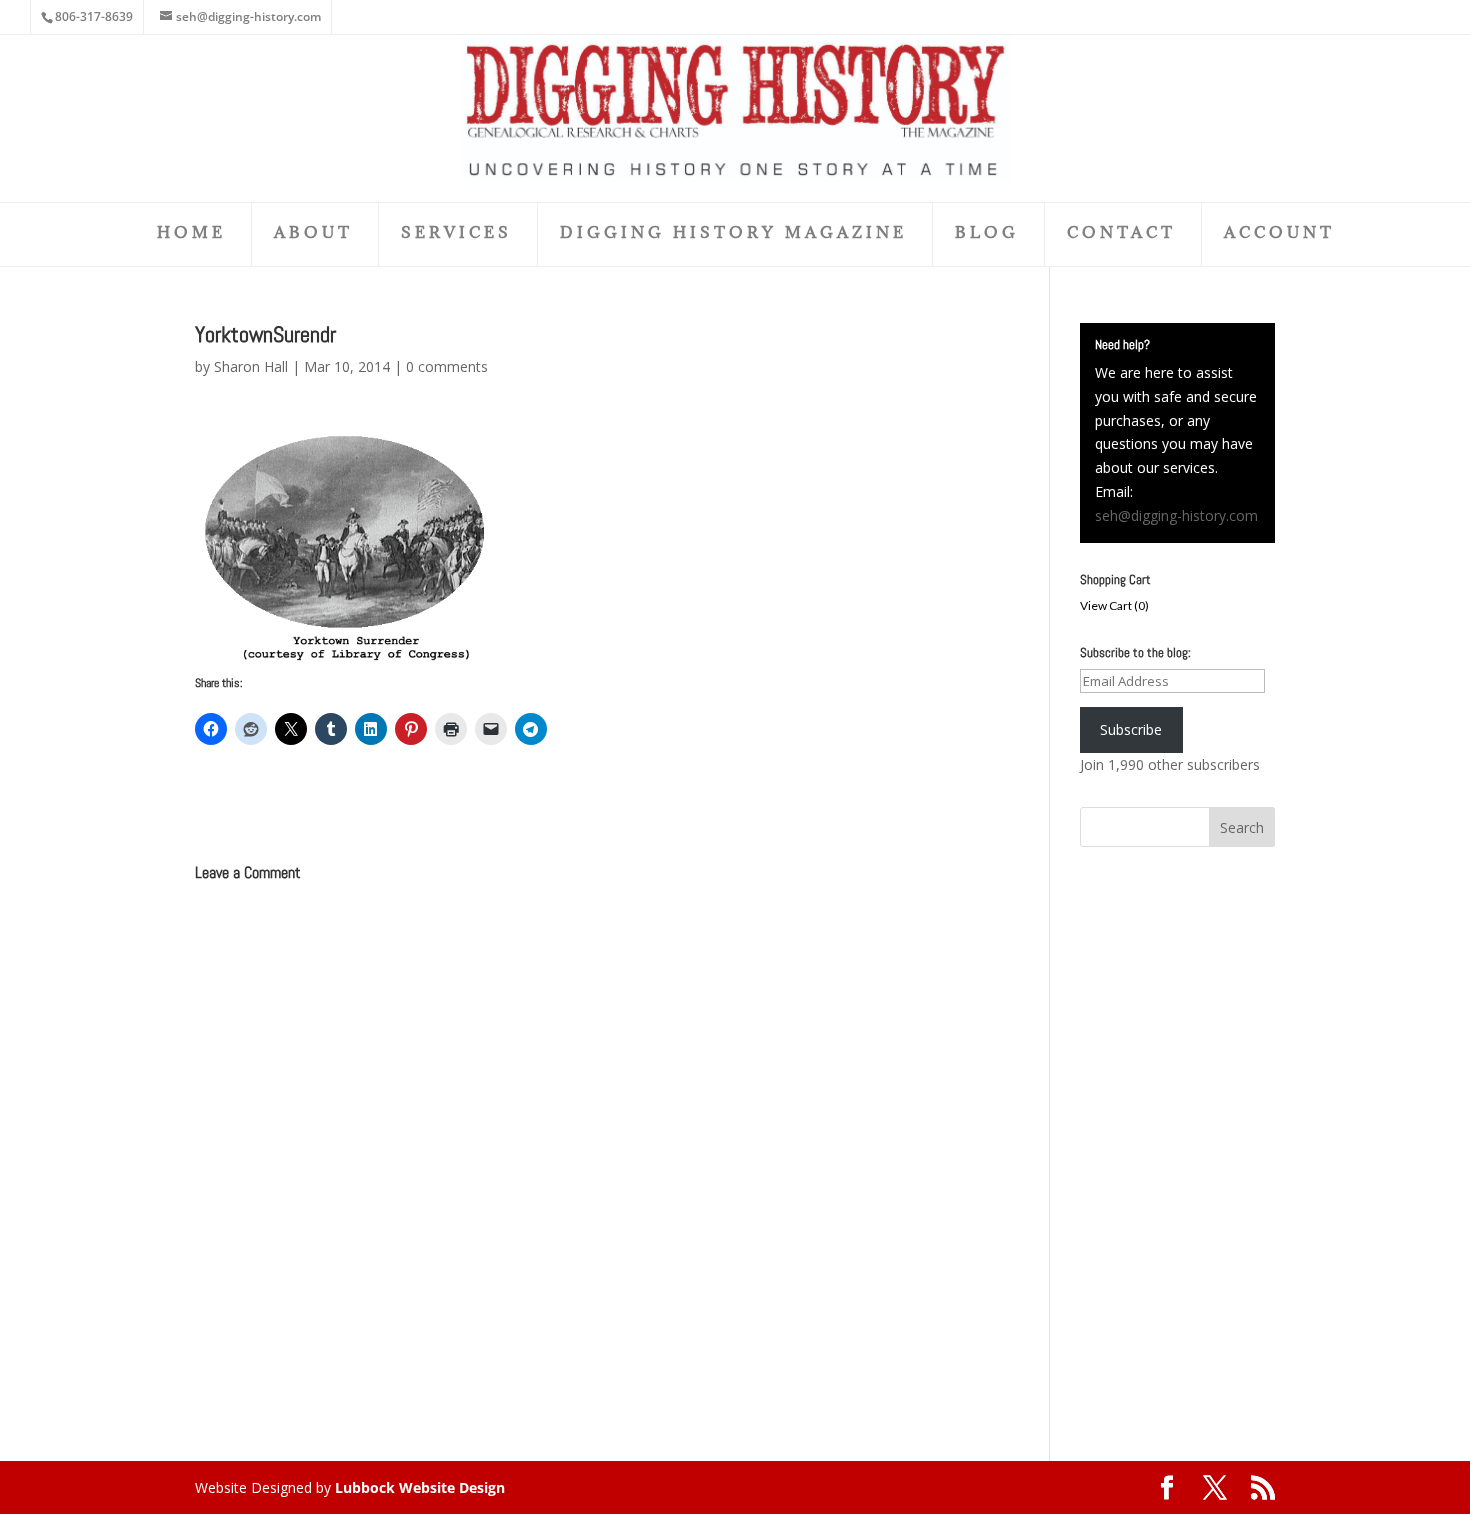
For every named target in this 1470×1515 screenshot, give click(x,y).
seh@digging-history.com (1176, 515)
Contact (1121, 233)
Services (456, 233)
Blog (987, 233)
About (313, 233)
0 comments (447, 366)
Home (191, 233)
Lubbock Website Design (420, 1487)
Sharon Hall (251, 366)
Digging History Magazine (733, 233)
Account (1279, 233)
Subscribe (1131, 729)
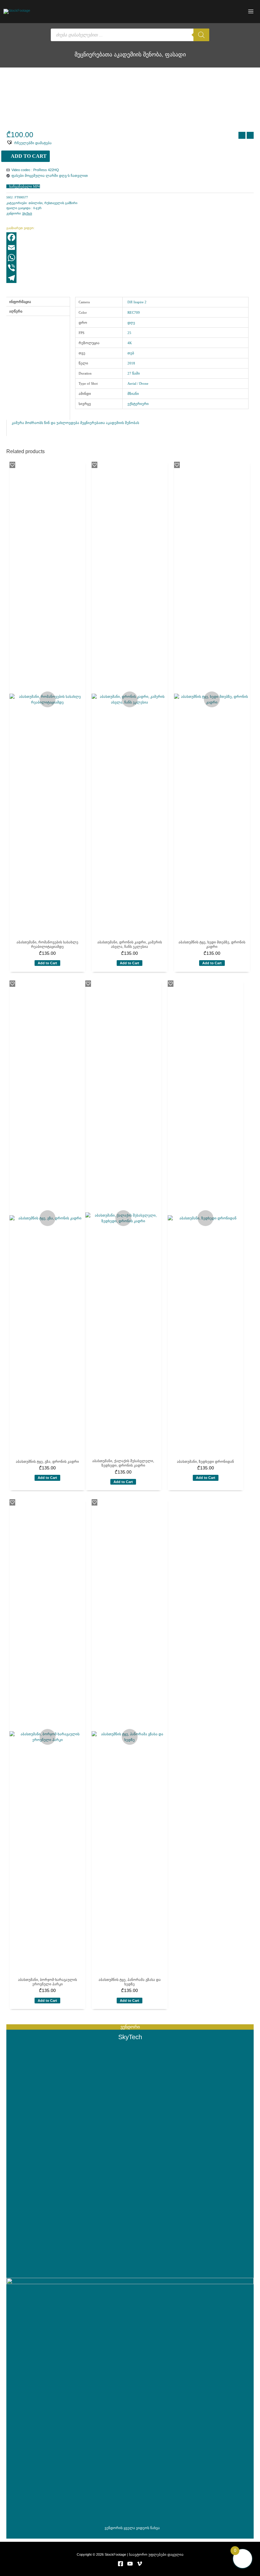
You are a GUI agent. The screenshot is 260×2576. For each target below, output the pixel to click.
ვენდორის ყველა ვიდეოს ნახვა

==============================

- THE TASK:
Which lines in the records above contain the string "screenshot"? Copy them.

- OUTPUT BELOW:
For every named target in this 1470×1515 screenshot, give click(x,y).
You are a GUI agent. The screenshot is 260×2576. For each target below, output the pixel to click.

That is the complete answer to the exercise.